#### INSTRUCTION A
Reproduce the passage of the write amplification thread starting with "Re: How to measure" and going on through "writes to C*.".
#### INSTRUCTION B
Edit the rows starting with the line with "Click the 08 axle label in the diagram" and going on through the line with "tap(851, 456)", changing "Instruction" to "Goal" and leaving everything else as it is. Give back only those lines.

Re: How to measure the write amplification of C*?

Posted by Matt Kennedy <ma...@datastax.com>.

It isn't really the data written by the host that you're concerned with,
it's the data written by your application. I'd start by instrumenting your
application tier to tally up the size of the values that it writes to C*.

However, it may not be extremely useful to have this value. You can't do
much with the information it provides. It is probably a better idea to
track the bytes written to flash for each drive so that you know the
physical endurance of that type of drive given your workload. Unfortunately
the TBW endurance rated for the drive may not be extremely useful given the
difference between the synthetic workload used to create those ratings and
the workload that Cassandra is producing for your particular case. You can
find out more about those here:
https://www.jedec.org/standards-documents/docs/jesd219a


Matt Kennedy

Sr. Product Manager, DSE Core

matt.kennedy@datastax.com | Public Calendar <http://goo.gl/4Ui04Z>

*DataStax Enterprise - the database for cloud applications.*

On Thu, Mar 10, 2016 at 11:44 AM, Dikang Gu <di...@gmail.com> wrote:

> Hi Matt,
>
> Thanks for the detailed explanation! Yes, this is exactly what I'm looking
> for, "write amplification = data written to flash/data written by the
> host".
>
> We are heavily using the LCS in production, so I'd like to figure out the
> amplification caused by that and see what we can do to optimize it. I have
> the metrics of "data written to flash", and I'm wondering is there an
> easy way to get the "data written by the host" on each C* node?
>
> Thanks
>
> On Thu, Mar 10, 2016 at 8:48 AM, Matt Kennedy <mk...@datastax.com>
> wrote:
>
>> TL;DR - Cassandra actually causes a ton of write amplification but it
>> doesn't freaking matter any more. Read on for details...

#### Data drawn from a collection
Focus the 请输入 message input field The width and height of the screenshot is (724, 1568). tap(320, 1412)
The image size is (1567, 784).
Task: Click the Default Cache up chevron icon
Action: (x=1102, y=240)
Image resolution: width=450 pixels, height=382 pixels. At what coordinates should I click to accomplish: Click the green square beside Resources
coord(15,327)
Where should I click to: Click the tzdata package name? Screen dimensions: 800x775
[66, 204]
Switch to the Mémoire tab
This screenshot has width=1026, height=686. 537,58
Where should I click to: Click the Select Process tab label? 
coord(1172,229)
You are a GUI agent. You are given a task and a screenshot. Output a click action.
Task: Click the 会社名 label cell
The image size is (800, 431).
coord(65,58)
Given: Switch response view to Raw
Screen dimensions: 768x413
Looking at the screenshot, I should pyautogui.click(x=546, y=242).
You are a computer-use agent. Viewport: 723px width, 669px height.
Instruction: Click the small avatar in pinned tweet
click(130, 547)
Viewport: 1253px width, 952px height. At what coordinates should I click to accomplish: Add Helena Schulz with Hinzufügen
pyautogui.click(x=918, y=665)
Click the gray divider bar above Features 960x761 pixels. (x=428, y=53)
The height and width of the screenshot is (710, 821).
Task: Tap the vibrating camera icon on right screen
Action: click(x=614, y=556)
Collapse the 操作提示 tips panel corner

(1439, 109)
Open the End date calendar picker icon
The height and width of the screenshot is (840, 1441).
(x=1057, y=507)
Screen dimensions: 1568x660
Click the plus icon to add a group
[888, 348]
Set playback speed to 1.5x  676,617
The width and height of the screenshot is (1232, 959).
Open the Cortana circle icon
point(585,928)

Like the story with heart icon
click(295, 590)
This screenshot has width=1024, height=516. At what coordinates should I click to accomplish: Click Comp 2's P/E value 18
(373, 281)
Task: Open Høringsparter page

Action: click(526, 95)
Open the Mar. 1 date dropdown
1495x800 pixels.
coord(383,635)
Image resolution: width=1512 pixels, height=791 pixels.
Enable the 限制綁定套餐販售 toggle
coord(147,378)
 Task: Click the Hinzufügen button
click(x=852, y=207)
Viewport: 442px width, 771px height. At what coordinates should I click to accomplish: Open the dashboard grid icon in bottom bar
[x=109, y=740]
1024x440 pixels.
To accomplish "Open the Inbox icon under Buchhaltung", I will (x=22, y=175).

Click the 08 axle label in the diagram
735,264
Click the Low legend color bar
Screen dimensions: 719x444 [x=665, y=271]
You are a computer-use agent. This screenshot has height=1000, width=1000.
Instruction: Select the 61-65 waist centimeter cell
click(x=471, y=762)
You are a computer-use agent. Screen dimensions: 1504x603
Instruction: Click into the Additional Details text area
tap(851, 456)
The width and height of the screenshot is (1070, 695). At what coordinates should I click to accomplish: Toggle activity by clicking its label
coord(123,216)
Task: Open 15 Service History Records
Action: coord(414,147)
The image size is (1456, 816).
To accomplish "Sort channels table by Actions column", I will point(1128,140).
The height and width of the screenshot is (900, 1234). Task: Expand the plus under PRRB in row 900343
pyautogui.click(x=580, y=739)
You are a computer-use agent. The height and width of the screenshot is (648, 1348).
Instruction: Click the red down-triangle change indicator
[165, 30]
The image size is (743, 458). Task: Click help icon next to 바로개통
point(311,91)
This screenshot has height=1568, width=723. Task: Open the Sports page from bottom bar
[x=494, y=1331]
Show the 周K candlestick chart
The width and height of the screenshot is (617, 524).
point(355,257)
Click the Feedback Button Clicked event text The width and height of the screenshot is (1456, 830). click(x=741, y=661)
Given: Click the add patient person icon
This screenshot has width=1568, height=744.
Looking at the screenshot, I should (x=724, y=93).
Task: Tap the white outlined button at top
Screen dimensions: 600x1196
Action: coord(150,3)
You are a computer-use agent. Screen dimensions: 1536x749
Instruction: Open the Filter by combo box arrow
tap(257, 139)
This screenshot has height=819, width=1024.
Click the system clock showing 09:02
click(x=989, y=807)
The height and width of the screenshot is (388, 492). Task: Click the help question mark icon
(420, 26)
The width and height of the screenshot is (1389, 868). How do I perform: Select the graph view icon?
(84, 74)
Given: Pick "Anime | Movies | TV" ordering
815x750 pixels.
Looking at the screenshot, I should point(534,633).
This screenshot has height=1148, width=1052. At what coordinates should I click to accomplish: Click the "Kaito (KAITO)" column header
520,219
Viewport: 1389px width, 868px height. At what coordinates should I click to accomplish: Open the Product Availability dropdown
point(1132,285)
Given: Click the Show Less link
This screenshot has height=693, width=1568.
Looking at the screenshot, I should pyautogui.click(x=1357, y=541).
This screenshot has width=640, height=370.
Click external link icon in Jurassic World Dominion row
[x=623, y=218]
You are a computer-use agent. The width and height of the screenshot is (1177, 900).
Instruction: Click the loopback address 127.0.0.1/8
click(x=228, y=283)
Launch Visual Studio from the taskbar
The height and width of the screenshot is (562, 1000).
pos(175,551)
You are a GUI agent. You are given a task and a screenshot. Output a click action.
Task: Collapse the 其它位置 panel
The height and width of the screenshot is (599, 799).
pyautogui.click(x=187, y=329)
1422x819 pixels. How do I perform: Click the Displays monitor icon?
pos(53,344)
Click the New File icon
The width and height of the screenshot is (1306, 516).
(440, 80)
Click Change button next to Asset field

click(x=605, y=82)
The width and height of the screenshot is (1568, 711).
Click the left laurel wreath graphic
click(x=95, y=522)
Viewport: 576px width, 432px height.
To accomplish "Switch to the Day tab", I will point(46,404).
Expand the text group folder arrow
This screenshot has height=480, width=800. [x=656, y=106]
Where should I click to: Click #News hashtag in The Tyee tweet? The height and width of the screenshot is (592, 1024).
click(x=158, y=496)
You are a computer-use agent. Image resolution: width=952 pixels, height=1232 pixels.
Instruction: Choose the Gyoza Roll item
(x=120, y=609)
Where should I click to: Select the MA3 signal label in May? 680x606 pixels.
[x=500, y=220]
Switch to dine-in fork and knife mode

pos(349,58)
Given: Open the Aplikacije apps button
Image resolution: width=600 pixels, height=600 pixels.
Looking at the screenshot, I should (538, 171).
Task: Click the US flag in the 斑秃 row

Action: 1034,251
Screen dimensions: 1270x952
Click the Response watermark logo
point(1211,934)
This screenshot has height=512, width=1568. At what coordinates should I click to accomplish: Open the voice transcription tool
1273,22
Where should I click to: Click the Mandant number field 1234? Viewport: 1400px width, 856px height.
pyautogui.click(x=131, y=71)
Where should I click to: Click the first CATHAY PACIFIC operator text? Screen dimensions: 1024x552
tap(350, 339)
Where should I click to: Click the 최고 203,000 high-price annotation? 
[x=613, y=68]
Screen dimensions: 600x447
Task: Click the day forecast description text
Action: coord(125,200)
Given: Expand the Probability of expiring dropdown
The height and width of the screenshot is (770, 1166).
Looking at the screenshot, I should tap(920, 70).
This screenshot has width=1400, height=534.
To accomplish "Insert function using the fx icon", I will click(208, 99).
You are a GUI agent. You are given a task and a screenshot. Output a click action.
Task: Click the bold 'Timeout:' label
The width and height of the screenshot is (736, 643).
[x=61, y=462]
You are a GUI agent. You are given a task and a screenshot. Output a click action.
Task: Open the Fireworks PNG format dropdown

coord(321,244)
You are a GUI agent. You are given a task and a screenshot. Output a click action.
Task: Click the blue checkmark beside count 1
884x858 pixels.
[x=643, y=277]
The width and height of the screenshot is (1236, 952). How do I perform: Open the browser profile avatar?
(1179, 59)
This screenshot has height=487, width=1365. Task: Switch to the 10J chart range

#### EXERCISE SOLUTION A
Re: How to measure the write amplification of C*?

Posted by Matt Kennedy <ma...@datastax.com>.

It isn't really the data written by the host that you're concerned with,
it's the data written by your application. I'd start by instrumenting your
application tier to tally up the size of the values that it writes to C*.

#### EXERCISE SOLUTION B
Click the 08 axle label in the diagram
735,264
Click the Low legend color bar
Screen dimensions: 719x444 [x=665, y=271]
You are a computer-use agent. This screenshot has height=1000, width=1000.
Goal: Select the 61-65 waist centimeter cell
click(x=471, y=762)
You are a computer-use agent. Screen dimensions: 1504x603
Goal: Click into the Additional Details text area
tap(851, 456)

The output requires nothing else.